Lagi-lagi Eki mendorong punggung Daya untuk menyuruh adiknya itu pergi bersama Aron. Seperti Daya tidak diperkenankan untuk membuat penolakkan.

"Iya, iya," jawab Daya ketus. Dia pun segera berjalan menghampiri Aron yang berdiri di samping mobil hitam.

"Ayo, masuk," ucap Aron setelah dia membukakan pintu mobil belakang untuk Daya.

Tanpa berkata apapun Daya segera masuk saja ke dalam mobil. Setelah dia masuk, Aron mengikutinya. Sehingga mereka duduk berdua di belakang.

"Pel, kenalin ini Daya," kata Aron sambil menepuk lengan Daya.

Cewek yang duduk di samping supir itu hanya melirik Daya dari spion depan. Daya bisa melihat kalau bibirnya melengkung membuat senyuman. Dia pun membalas senyum itu.

"De, eh maksud gue Day. Ini Epel, manager gue. Lo enggak perlu panggil dia pake tante atau apa pun itu karena dia bakalan ngambek dan ngomel."

"Oke," kata Daya dengan sedikit tertawa.

Setelah itu, terjadi keheningan beberapa di dalam mobil ini. Daya tidak begitu peduli dengan keheningan ini, dia mengalihkan pemandangannya ke luar jendela. Melihat pohon-pohon yang berjejeran di pinggir jalan. Jarang melihat suasana seperti ini di tengah kota.

"Day, gue masih nggak percaya lho kalau lo itu adiknya Riski," ucap Aron memecah keheningan di dalam mobil.
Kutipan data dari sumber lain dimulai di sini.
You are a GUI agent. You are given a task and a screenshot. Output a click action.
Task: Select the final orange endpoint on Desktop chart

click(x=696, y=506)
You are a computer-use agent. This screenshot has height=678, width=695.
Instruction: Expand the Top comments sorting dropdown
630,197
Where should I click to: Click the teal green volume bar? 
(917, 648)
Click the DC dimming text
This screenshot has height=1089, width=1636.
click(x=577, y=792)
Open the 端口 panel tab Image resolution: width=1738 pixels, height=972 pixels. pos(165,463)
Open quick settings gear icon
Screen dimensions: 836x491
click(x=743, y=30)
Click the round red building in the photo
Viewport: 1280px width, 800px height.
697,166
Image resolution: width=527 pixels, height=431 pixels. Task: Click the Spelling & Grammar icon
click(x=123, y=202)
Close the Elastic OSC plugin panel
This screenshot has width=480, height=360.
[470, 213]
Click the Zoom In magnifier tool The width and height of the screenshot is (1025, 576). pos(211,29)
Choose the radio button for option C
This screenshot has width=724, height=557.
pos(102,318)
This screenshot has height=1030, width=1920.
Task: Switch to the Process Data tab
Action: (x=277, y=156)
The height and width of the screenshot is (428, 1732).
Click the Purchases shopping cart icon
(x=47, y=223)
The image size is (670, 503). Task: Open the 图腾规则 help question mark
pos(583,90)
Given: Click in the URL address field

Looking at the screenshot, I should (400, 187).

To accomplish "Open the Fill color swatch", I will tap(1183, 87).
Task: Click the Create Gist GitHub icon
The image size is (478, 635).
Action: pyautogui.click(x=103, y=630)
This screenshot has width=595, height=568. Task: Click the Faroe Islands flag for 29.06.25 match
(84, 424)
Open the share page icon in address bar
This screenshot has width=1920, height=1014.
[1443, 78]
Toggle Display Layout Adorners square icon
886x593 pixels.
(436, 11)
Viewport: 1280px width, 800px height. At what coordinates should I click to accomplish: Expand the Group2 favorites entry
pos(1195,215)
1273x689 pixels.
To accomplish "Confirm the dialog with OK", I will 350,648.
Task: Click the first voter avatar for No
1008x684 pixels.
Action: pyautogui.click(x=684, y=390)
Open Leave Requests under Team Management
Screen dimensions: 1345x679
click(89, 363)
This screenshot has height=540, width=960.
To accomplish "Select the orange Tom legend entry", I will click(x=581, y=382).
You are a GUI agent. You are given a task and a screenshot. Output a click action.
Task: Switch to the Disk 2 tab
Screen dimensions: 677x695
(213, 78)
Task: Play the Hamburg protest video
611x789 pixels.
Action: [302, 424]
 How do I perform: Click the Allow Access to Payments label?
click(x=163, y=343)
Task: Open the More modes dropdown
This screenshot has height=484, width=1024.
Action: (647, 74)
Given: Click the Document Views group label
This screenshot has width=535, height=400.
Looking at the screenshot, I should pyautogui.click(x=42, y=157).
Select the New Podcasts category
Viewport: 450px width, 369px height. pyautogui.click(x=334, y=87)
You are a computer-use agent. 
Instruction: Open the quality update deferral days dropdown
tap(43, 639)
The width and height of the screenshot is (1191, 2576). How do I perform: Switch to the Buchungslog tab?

Daya pun kembali menoleh pada Aron dan dia bertanya, "Apa yang bikin lo enggak percaya?"

"Dari yang gue ingat, lo itu punya pipi yang tembem. Badan lo gendut."

Mendengar kata tembem, Daya segera memegangi kedua pipinya. "Menurut lo, pipi gue tirus ya?"

Aron menggeleng. "Masih tembem, tapi dulu itu kayak moci raksasa."

"Heh!" tegur Daya dan tangannya tidak terasa melayang begitu saja untuk memukul pergelangan tangan Aron.

"Oke, gue becanda," kata Aron dengan kekehan. "Sama ada satu lagi yang bikin gue pangling sama lo."

"Apa?" Daya jadi penasaran dengan pandangan orang lain terhadapnya dari dia yang dulu dan sekarang.

"Lo dulu, suka banget ngeikat dua rambut lo. Satu di kiri dan satu lagi di kanan." Aron menaruh kepalan tangan di kepalanya untuk menirukan gaya ikatan rambut Daya saat dia masih kecil.

"Hahahaha," tawa Daya menggelegar di dalam mobil. Dia tidak bisa membayangkan kalau dirinya masih mengingat rambutnya seperti itu di masa sekarang ini.

Tanpa Daya ketahui, tawanya membuat Aron ikut tersenyum. Dia akhirnya bisa melihat tawa Daya sedekat ini. Aron teringat dulu saat dia sering ke rumah Riski dan dia hanya bisa melihat Daya sekilas karena cewek itu begitu pemalu.

Saat di dalam rumah dan ada teman-teman Riski, Daya hanya akan mengunjungi tiga tempat. Yaitu, kamar orangtuanya, kamarnya sendiri dan dapur. Pernah Aron mendengar sekali suara tawa Daya, saat cewek itu berada di kamar orangtuanya.

"Akhirnya, gue bisa ketemu lo lagi ya."